As you can tell, I haven't been writing, not here or for my memoir.  I'm not giving up on it, just been taking a break, as is my way.  I've been able to see my creative pattern more clearly this year.  Generally it's two months of dedicated creative activity in one artistic field and then a shift to another after that for another couple of months.  If I had talent in just one area that would focus me I'm sure, but I've always been multi-talented and that tends to scatter my energies.  I do make progress, but very gradually.  So I've started working on two new songs and I'm thinking of painting a portrait of Pema Chodron, the one I meant to do months ago.  When I focus on writing, I miss the music and the painting and when I focus on them, I miss the writing.  I want to do everything at the same time and I can't.  Or I can sort of, but not with the level of skill that I yearn for.  I'm not really complaining, just slowly getting used to myself.  And actually I'm quite grateful that I am creative.  It may have saved my life.  It certainly has injected meaning into my spirit and made me a lot happier over time.  I think everyone should be creative, especially individuals who suffer from any form of mental illness.  It's been a key factor in my recovery.

I've decided that regardless of my creative pursuits that I want to continue to study the dharma and meditate.  While my brother was visiting, I didn't do my meditation routine and didn't read my dharma books, but now I've returned to it.  My goal is to be able to call myself a Buddhist by this time next year.
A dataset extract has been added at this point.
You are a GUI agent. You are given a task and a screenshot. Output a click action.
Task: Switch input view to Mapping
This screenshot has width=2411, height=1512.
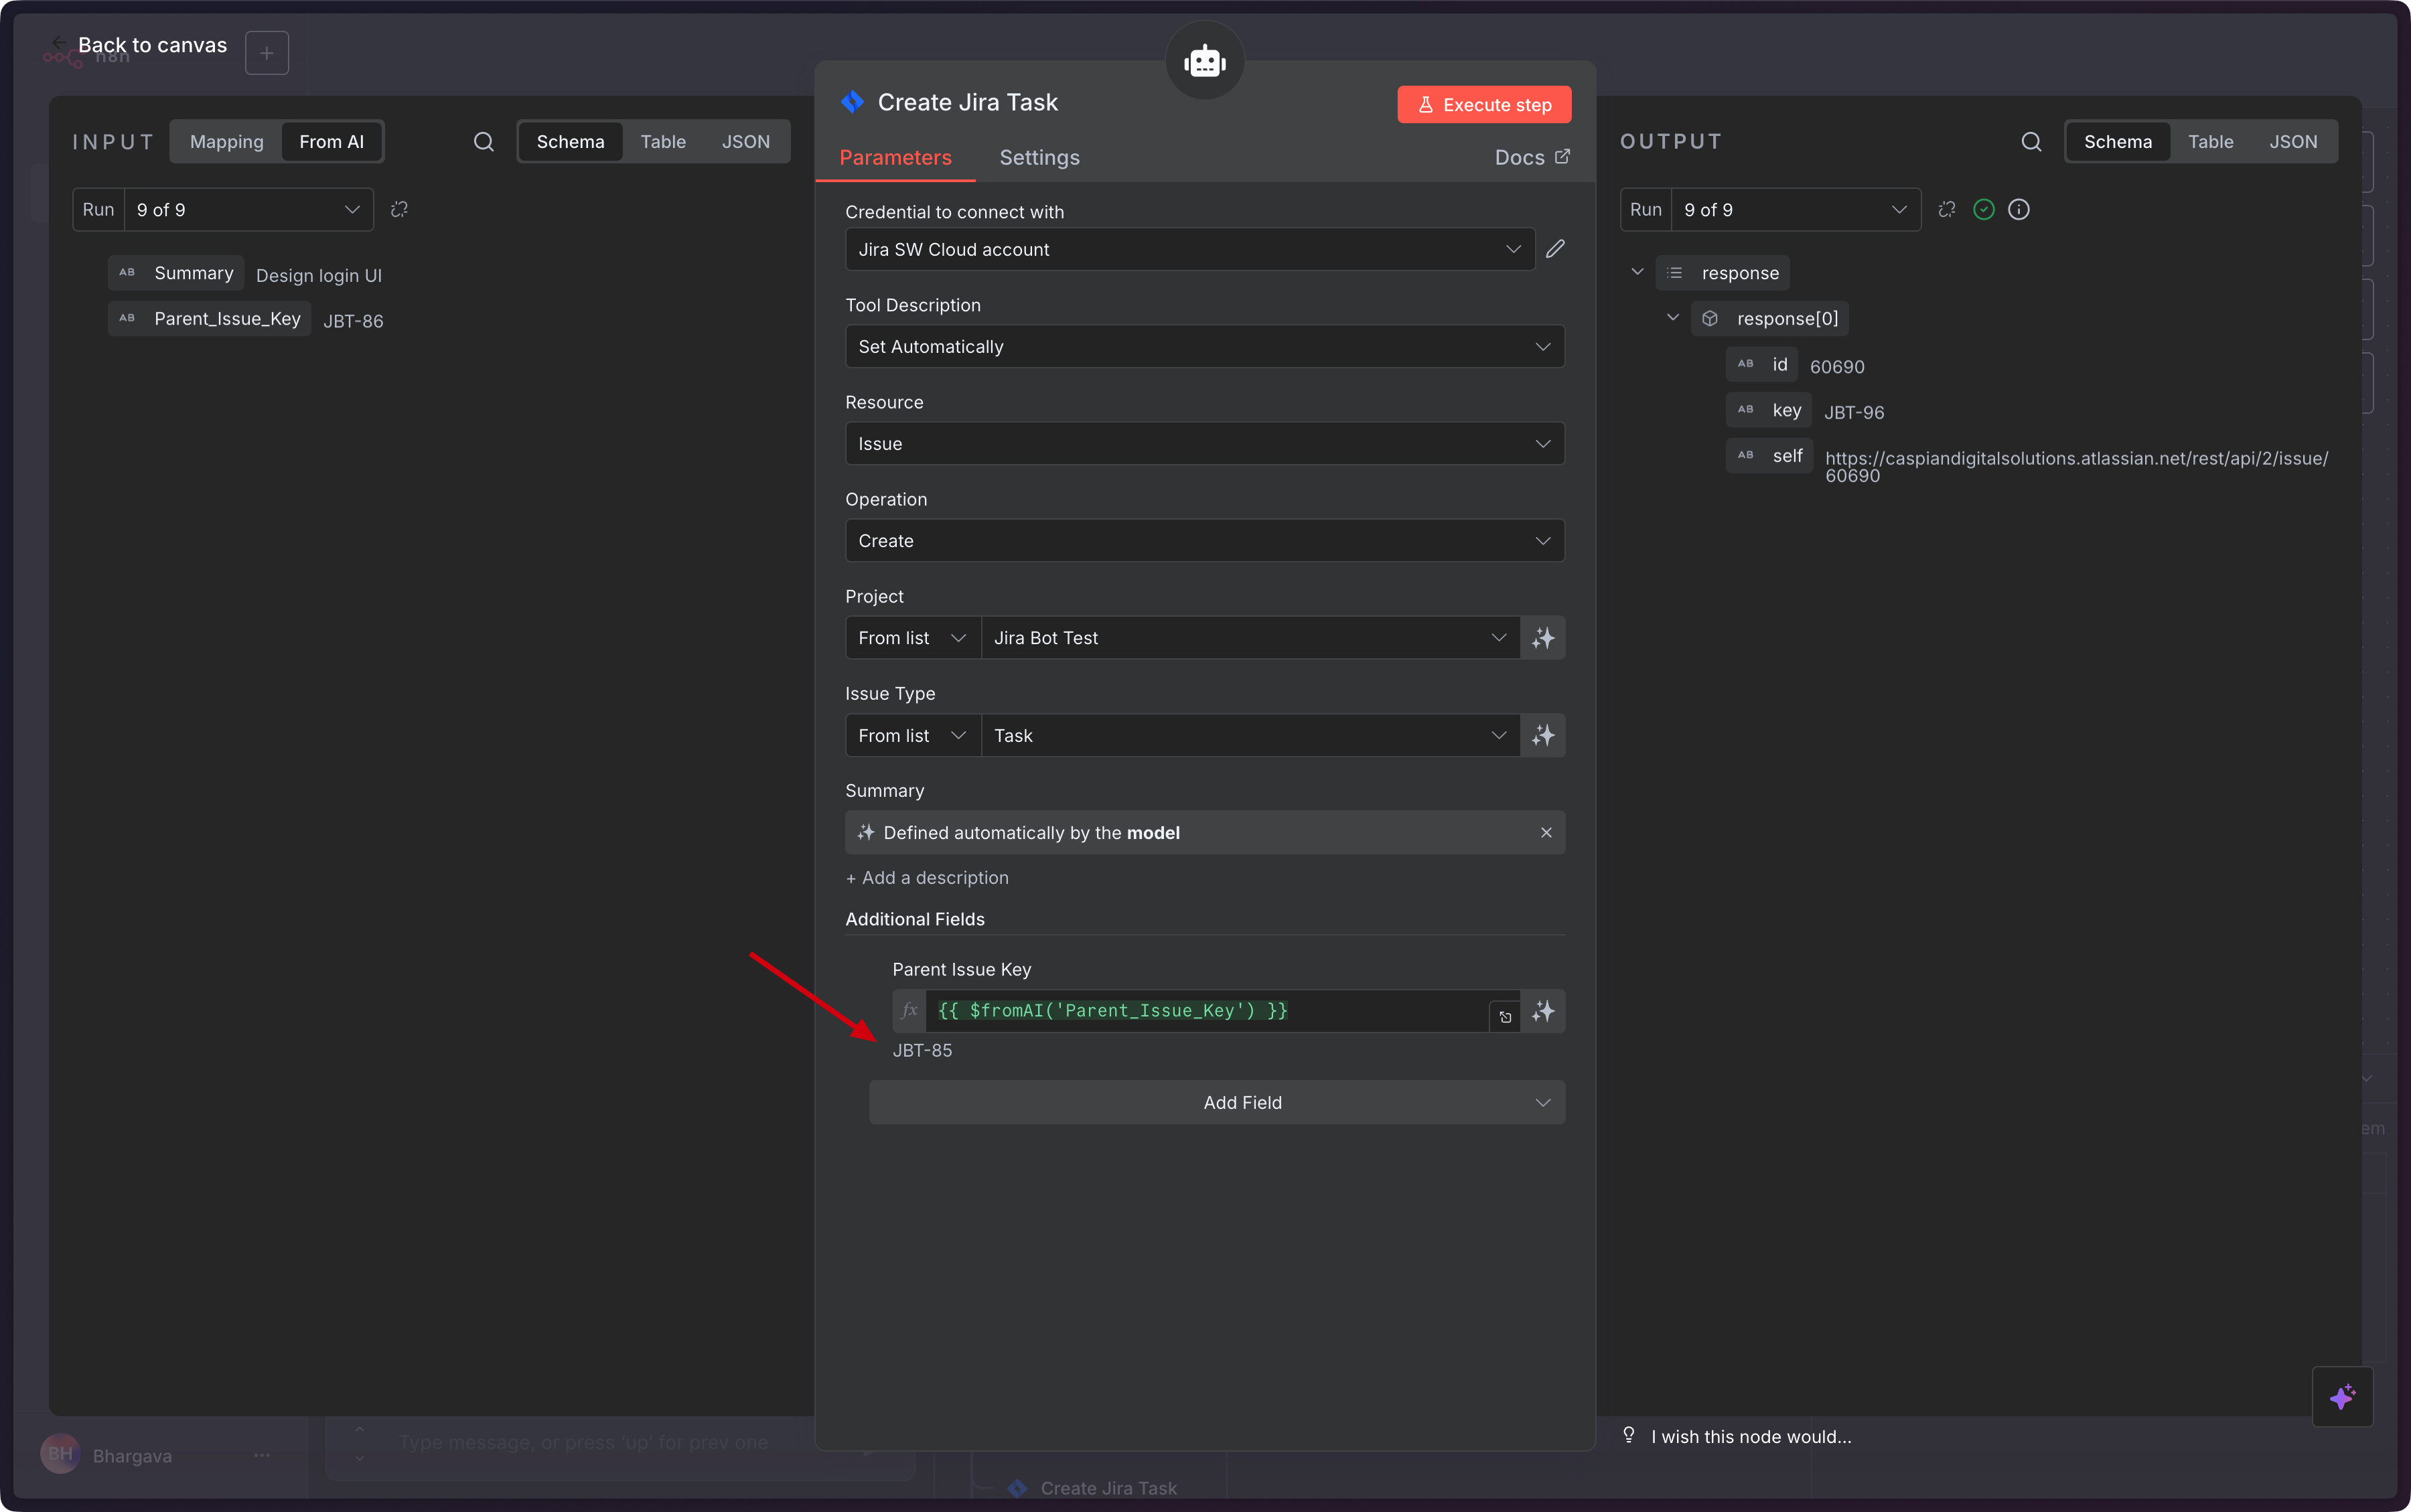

That means putting my life and my artistic pursuits into a larger context.  It sounds almost artificial that I want to be of benefit to others, but I do.  I'm at the aspiration stage.  I pray to apply the dharma teachings to myself so that I can understand the lessons and reach out in whatever way to others.  Applying the dharma to myself means practicing patience, generosity.  It means including discipline into the way I live my life.  It means continuing the practice of self-honesty.  It means having the courage to sit with the pain and not run away from it.  There will be no sudden transformation for me.  I'm hoping for a gradual and more lasting change.